# SUPPLIED RECORDS
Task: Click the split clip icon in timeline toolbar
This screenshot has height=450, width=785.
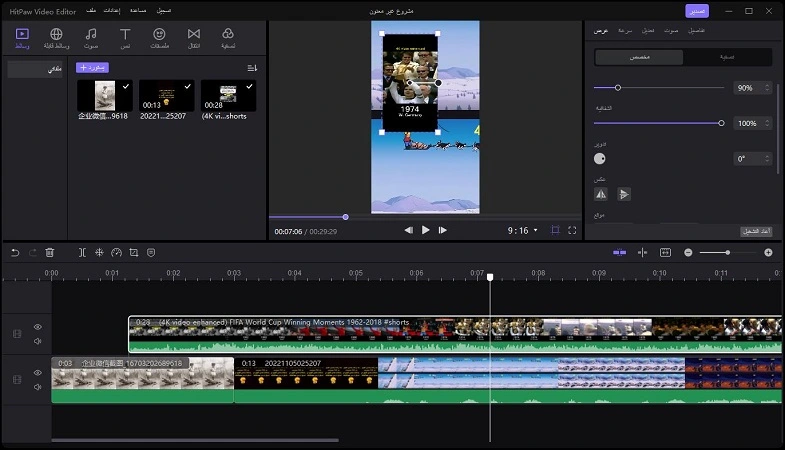Action: coord(82,253)
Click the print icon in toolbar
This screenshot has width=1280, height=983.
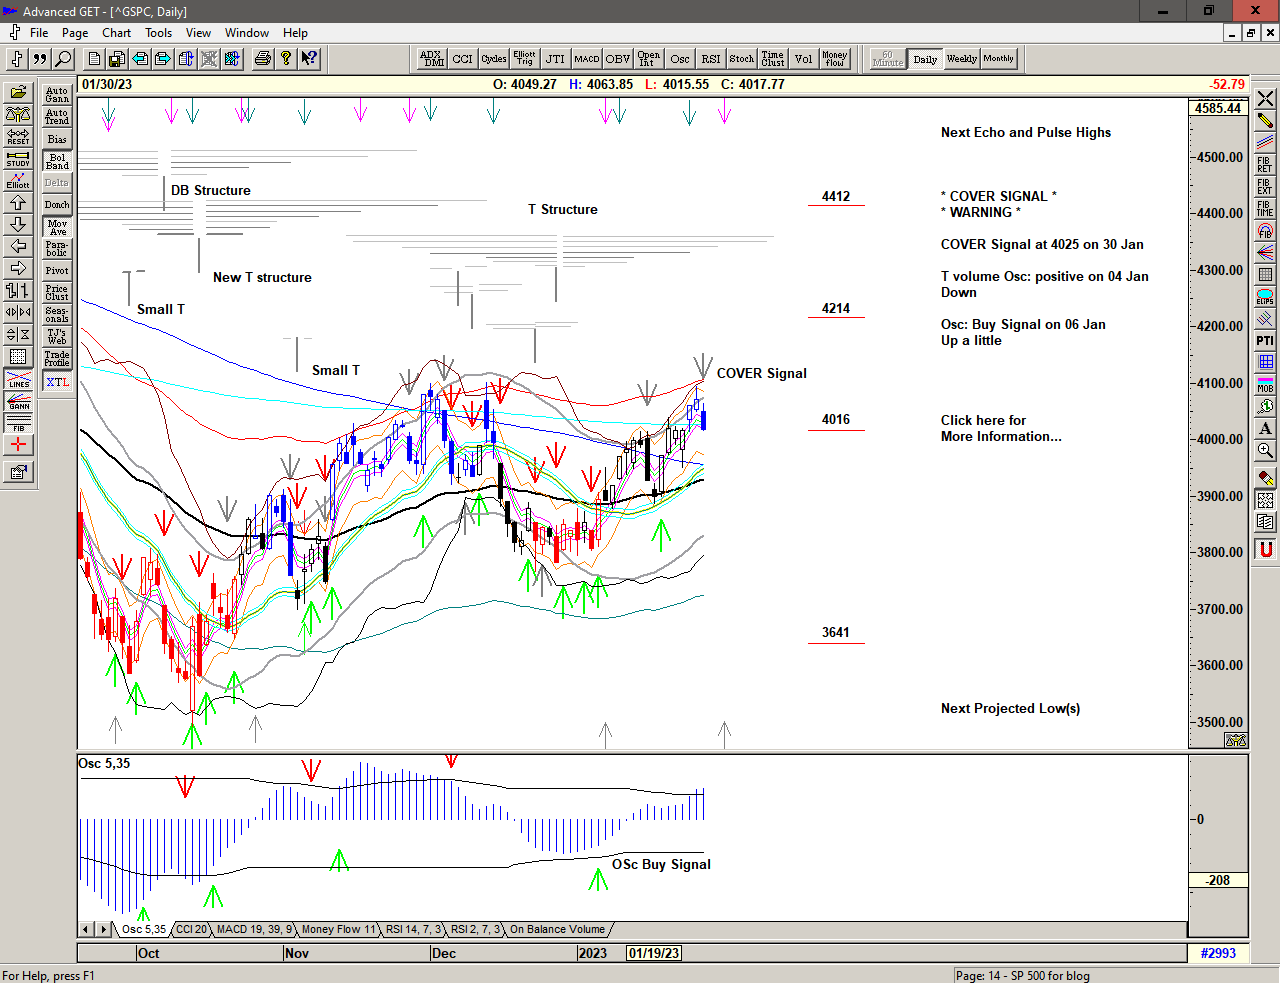point(262,59)
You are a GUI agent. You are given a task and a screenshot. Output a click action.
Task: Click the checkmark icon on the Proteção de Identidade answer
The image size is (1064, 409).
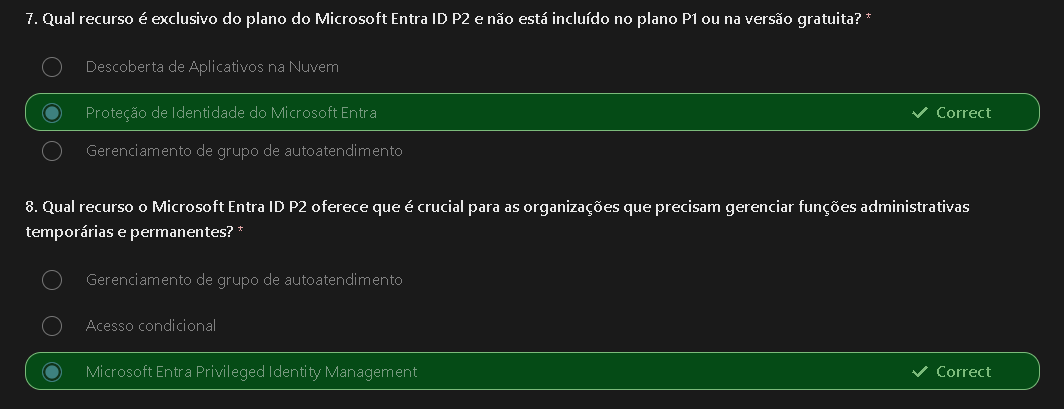920,113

# WORK REQUIRED
Copy out, from the material above, each line in which the string "toolbar" is found.

# TASK RESULT
Task: Click the split clip icon in timeline toolbar
Click the print icon in toolbar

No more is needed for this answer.